REQUIRED WORK =
A - According to the letters page, what data rate does the Avio's quality level 4 capture at?
B - Copy the letters page word for word from "There is one" to "quality video productions.".

Segment Start: PASSAGE

Thank you for your fabulous review of the Casablanca Avio standalone video editor (August, 2000 Videomaker). We too have been doing "cartwheels down the hall," not only over its realtime capabilities and the recognition of the Avio’s "history-making" significance by your editors Don Collins and Chuck Peters, but over its acceptance as well by video editors worldwide.
There is one issue I’d like to clarify for your readers: The article praises nearly every aspect of the Avio, but questions the video output. Readers may not recognize that the video was captured at our quality level 4, which is 1.2 megabytes per second. Move up to quality level 6, which is 50% higher (1.8 MB/sec), and you’ll get the pristine broadcast-quality video output that distinguish both the classic Casablanca and the new Avio.
This can be verified by such national broadcast users of the Casablanca as CNN and ABC, plus the thousands of other professional users who count on our products to meet their highest standards for quality video productions.
Thanks again for the great review and for your excellent publication, consistently the highest-rated magazine among Casablanca owners.
Director of Marketing
Draco Systems Inc
Thanks for the tip, Rick. There seems to be some confusion stemming from the way the capture settings were labeled. Since the IEEE 1394 port was not available on the Avio at the time that we performed our review, we didn’t select the "DV" quality setting, thinking that setting was for capture through a forthcoming FireWire port. Instead we chose what seemed to be the appropriate input level, which in our case was "Y/C" (since we were using S-video and wanted the best quality analog setting). The artifacts we reported occurred at the "Y/C" setting. In fact, the Avio’s "DV" capture setting does not require that video be captured via the FireWire port. To avoid misunderstandings among Avio users, you might consider labelling the input settings with qualitative terms such as Fair, Good, Better and Best.
– The Editors
More Video in Schools
I read with great interest David Chaveriat’s article, Video Education in the June 2000 issue of Videomaker. Last year Mattituck High School, in Long Island, New York, started a television studio from the ground up. Using one half of the metal shop, students and faculty of the technology department constructed four rooms to house the studio, video generator, audio equipment and computers.

Segment End: PASSAGE
Segment Start: DATA LISTING

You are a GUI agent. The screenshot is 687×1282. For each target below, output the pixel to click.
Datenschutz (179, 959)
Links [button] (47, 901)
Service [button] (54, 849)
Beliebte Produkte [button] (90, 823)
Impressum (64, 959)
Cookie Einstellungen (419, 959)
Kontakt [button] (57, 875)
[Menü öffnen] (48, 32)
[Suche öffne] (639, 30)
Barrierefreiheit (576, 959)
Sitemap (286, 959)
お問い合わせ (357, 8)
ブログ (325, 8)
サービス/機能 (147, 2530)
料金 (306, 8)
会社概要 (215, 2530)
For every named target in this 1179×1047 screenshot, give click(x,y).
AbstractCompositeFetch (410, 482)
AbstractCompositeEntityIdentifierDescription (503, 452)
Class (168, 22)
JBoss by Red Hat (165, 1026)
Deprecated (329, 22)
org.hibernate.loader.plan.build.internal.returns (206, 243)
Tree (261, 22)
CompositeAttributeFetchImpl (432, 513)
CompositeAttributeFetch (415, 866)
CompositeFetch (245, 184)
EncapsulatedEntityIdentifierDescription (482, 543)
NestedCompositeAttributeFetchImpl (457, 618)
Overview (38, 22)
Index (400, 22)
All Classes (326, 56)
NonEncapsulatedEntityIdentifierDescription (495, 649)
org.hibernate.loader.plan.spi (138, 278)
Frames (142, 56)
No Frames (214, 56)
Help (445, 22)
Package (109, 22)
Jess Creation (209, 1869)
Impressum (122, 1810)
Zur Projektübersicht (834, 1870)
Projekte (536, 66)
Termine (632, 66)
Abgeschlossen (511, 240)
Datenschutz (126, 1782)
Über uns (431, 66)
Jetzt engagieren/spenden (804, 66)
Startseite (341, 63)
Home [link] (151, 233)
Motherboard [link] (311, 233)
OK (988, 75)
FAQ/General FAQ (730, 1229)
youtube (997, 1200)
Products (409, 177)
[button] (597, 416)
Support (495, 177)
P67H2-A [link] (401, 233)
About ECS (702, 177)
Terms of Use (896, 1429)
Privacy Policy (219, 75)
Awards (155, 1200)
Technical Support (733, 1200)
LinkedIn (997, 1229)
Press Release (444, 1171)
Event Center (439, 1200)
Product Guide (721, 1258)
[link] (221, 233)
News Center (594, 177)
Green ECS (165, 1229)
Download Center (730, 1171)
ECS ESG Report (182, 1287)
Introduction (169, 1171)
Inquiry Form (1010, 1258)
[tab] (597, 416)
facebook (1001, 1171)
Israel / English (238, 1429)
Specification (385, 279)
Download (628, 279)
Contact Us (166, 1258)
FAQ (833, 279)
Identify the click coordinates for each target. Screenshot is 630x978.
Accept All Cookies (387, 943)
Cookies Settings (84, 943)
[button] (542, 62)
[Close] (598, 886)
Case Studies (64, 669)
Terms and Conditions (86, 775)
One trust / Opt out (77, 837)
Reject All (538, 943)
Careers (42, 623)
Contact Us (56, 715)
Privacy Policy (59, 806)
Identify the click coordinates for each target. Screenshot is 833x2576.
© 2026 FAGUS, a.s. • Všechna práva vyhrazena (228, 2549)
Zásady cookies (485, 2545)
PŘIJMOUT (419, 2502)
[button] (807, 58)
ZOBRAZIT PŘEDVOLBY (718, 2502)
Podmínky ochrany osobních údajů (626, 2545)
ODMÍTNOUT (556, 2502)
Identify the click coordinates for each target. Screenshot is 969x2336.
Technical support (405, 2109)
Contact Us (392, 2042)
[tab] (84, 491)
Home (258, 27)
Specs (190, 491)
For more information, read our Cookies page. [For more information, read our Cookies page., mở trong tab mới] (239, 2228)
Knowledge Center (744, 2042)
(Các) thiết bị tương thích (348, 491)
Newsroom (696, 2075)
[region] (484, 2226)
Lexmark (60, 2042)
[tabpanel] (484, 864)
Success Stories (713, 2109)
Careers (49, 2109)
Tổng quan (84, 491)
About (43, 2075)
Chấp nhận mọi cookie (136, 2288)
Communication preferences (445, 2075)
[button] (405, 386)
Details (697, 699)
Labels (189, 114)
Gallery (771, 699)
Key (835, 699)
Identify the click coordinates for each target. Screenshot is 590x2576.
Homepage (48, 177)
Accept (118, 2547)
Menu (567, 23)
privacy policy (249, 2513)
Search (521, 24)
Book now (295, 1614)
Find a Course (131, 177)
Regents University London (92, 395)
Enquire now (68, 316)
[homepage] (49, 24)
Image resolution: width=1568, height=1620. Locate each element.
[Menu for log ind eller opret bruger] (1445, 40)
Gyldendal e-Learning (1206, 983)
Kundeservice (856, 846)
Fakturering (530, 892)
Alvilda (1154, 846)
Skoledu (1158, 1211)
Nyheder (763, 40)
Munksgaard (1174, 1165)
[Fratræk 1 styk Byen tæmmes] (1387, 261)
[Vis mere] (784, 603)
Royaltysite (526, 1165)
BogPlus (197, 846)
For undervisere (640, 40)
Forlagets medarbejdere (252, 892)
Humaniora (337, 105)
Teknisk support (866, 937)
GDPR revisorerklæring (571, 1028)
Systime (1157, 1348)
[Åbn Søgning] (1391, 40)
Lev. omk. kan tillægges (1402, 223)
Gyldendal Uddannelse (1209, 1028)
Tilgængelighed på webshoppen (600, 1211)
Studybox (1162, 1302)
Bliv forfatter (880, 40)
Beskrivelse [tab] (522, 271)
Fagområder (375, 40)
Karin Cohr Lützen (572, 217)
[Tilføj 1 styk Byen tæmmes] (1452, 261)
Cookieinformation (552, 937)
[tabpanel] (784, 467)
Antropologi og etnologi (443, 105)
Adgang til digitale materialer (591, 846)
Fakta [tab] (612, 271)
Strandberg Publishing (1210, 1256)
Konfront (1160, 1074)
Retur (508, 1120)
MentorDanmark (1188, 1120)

Segment End: DATA LISTING

ANSWERS TO THE PROBLEMS =
A - 1.2 megabytes per second.

B -
There is one issue I’d like to clarify for your readers: The article praises nearly every aspect of the Avio, but questions the video output. Readers may not recognize that the video was captured at our quality level 4, which is 1.2 megabytes per second. Move up to quality level 6, which is 50% higher (1.8 MB/sec), and you’ll get the pristine broadcast-quality video output that distinguish both the classic Casablanca and the new Avio.
This can be verified by such national broadcast users of the Casablanca as CNN and ABC, plus the thousands of other professional users who count on our products to meet their highest standards for quality video productions.